*Work order*
The task calls for each line of the records below in which the word "This" appears.

(Excerpted records Opens)

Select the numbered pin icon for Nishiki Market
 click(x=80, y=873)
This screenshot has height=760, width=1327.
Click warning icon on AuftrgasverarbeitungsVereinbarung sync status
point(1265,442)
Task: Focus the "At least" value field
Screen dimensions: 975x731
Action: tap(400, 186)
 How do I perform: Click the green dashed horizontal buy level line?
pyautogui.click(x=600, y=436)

(Excerpted records Closes)
(Excerpted records Opens)

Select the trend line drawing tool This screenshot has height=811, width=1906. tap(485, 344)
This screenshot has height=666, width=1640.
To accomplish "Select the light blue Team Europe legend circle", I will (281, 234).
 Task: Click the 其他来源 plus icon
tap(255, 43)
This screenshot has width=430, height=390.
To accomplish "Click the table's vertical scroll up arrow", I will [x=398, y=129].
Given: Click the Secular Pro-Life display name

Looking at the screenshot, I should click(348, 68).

(Excerpted records Closes)

*Expected output*
This screenshot has height=760, width=1327.
Select the trend line drawing tool This screenshot has height=811, width=1906. tap(485, 344)
This screenshot has height=666, width=1640.
This screenshot has width=430, height=390.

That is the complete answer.